Start Stored rows

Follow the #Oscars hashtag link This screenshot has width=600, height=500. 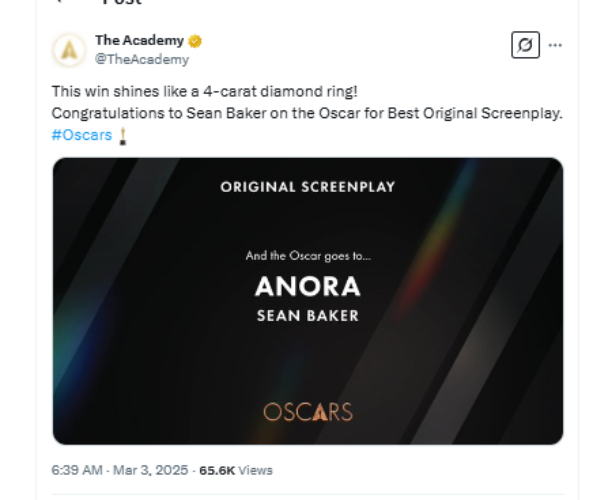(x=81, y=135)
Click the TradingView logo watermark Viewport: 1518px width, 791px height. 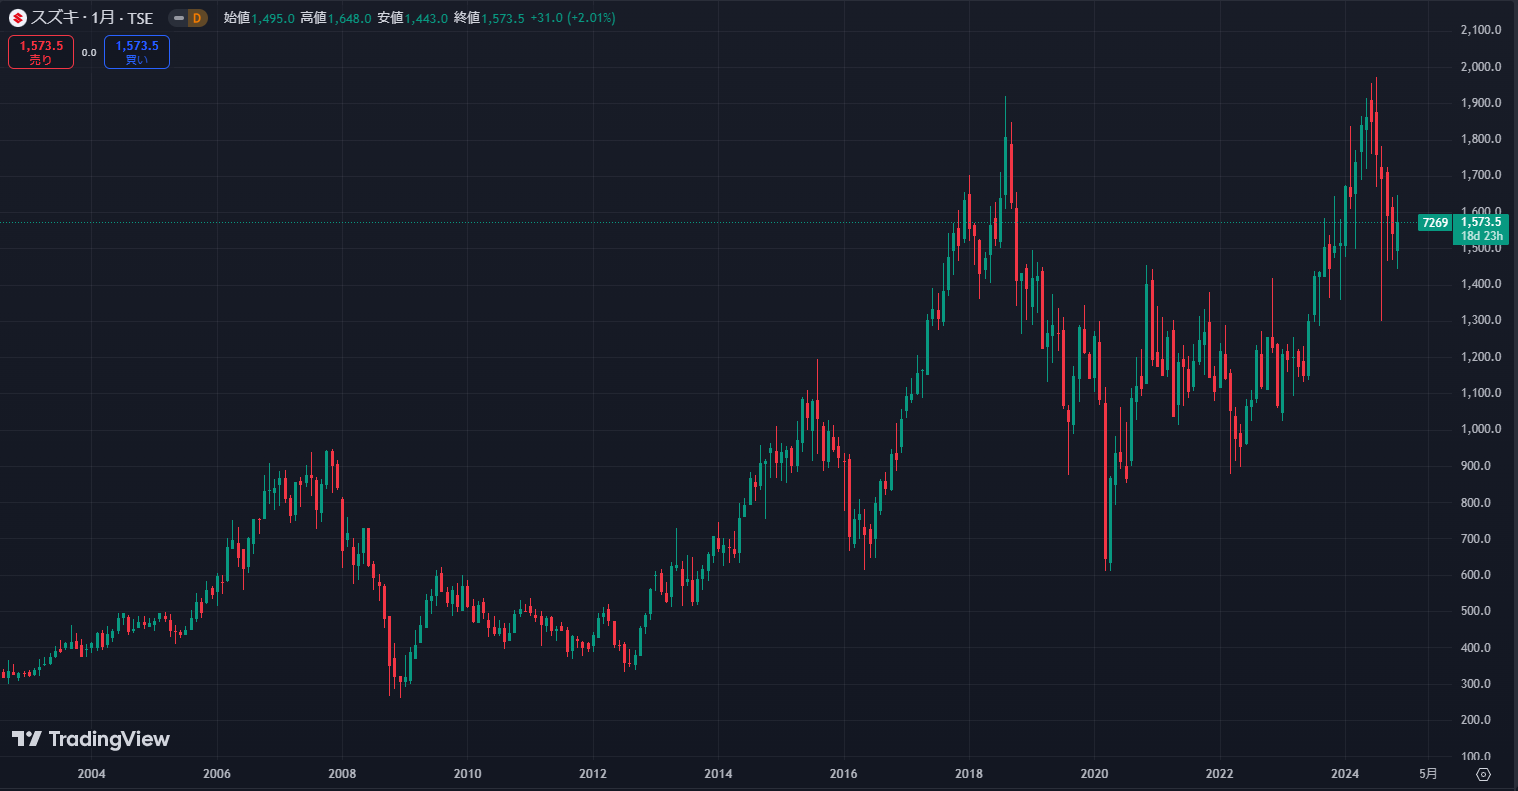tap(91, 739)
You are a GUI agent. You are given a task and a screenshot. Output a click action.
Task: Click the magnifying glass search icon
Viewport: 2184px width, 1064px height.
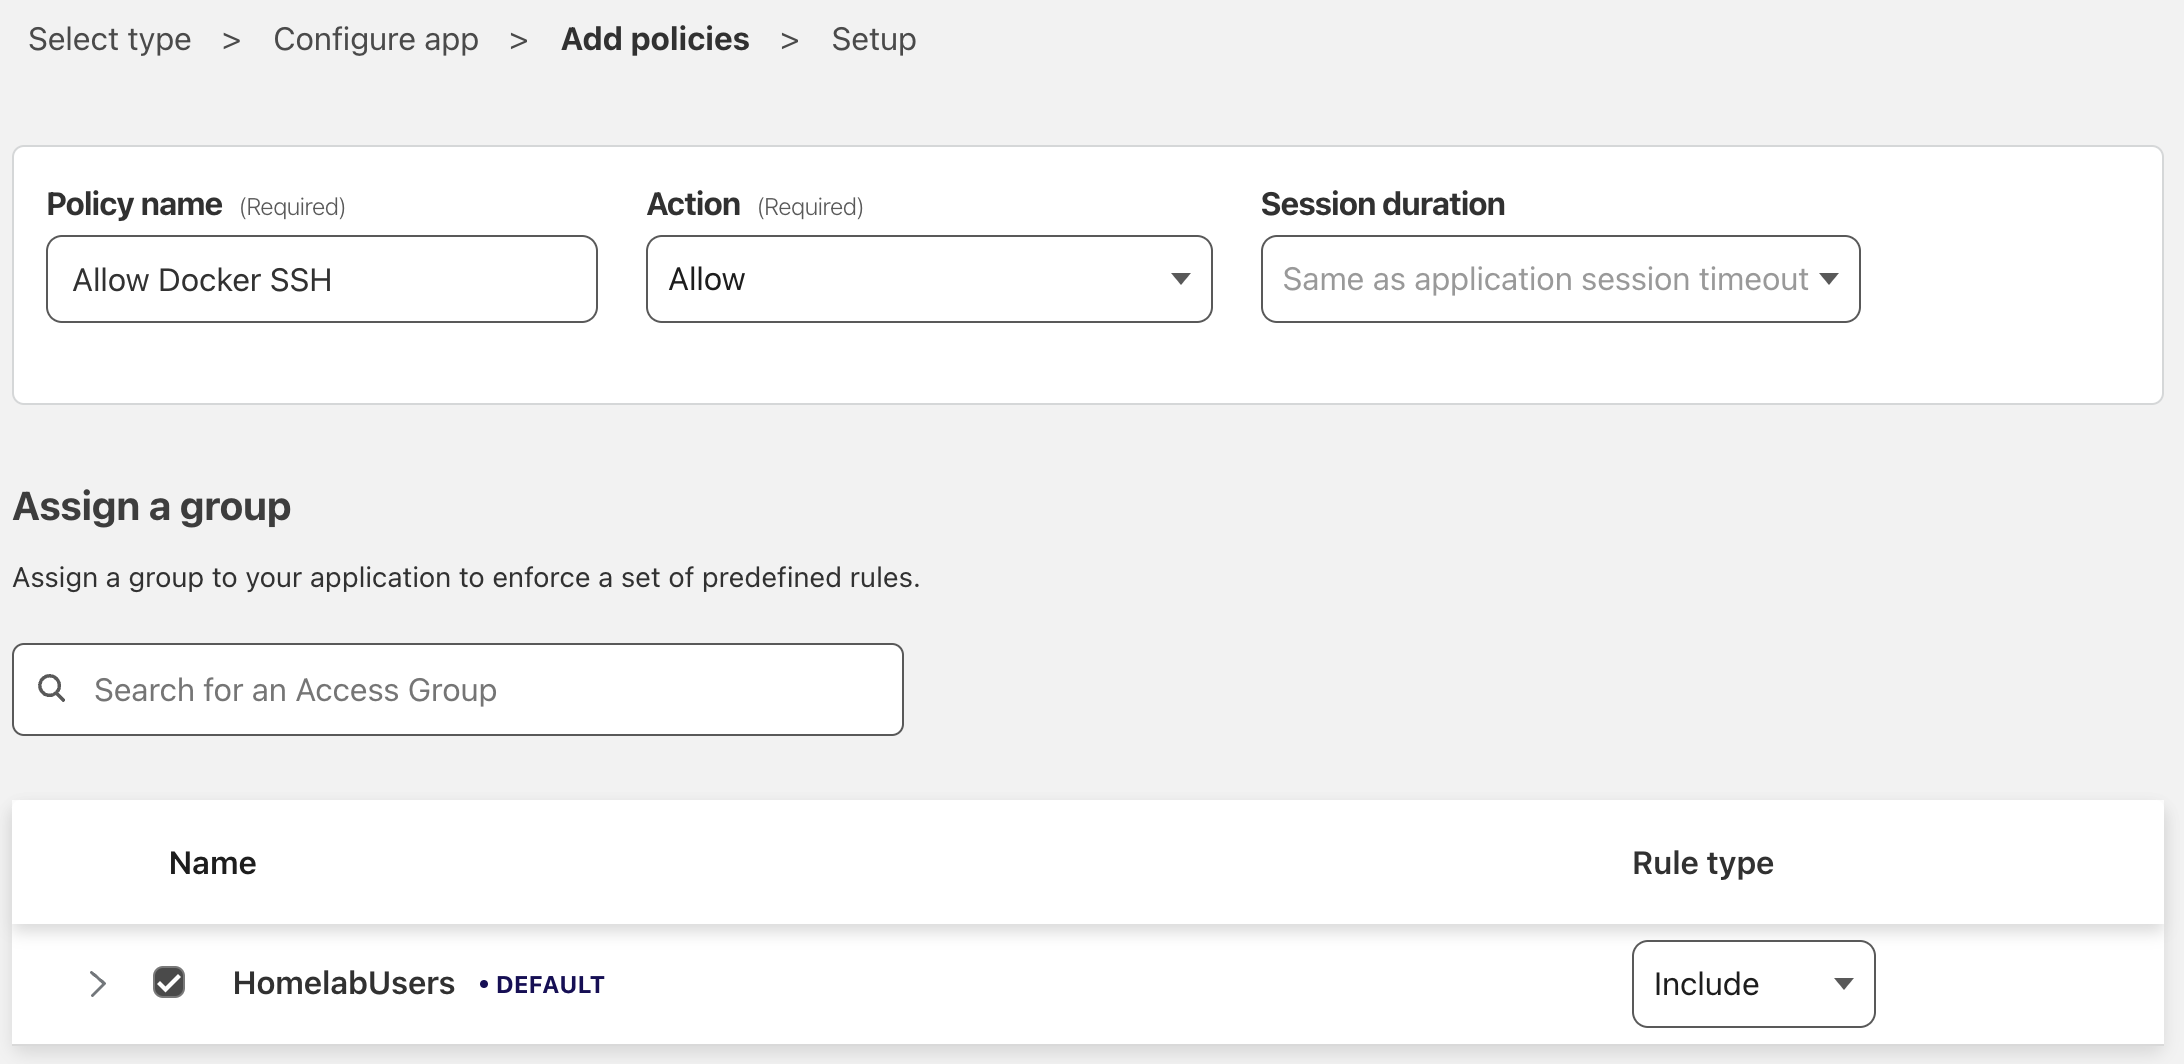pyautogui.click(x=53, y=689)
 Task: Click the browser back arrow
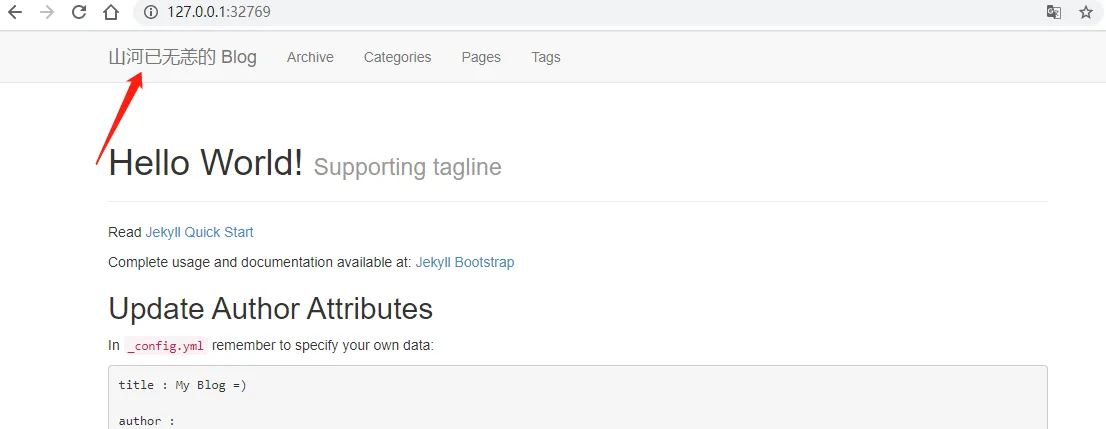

End Stored rows

- _Request_:
Please copy out the rows again word for word, beginning at the line that contains "You are a GUI" and continuing through the end of the rows. Leave the pictures out of your answer.

- _Exercise solution_:
You are a GUI agent. You are given a task and a screenshot. Output a click action.
Task: Click the magnifying glass search icon
Viewport: 2184px width, 1064px height.
pyautogui.click(x=53, y=689)
 Task: Click the browser back arrow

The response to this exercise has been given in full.